— RECORDS FOR PROCESSING —
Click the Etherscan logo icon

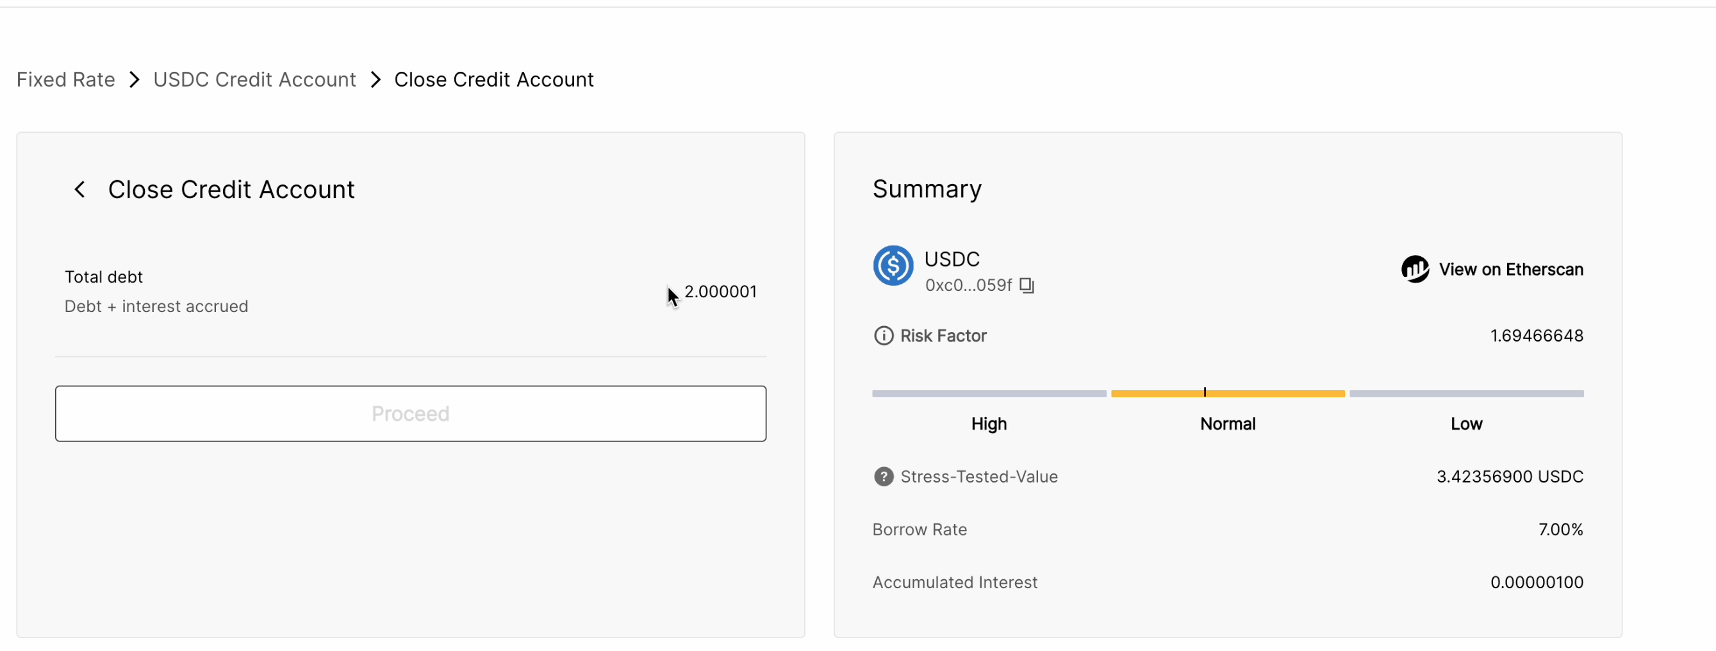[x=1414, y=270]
...
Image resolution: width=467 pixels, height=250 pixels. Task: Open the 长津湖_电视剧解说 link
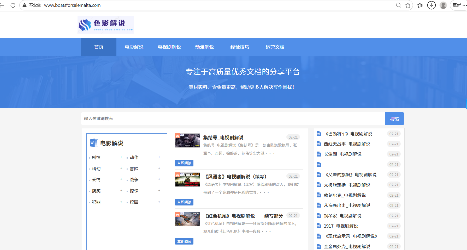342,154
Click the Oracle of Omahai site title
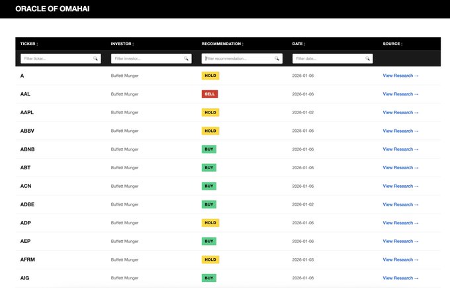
---
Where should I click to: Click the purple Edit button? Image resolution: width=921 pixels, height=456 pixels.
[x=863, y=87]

— PROBLEM STATEMENT —
Copy the rows word for word, starting at the line that contains "Image resolution: width=467" and ending at the line that contains "Click the Oracle of Omahai site title", with both lines included. Omit the pictures.

— OUTPUT FOR THIS TASK —
Image resolution: width=467 pixels, height=250 pixels. Task: Open the 长津湖_电视剧解说 link
342,154
Click the Oracle of Omahai site title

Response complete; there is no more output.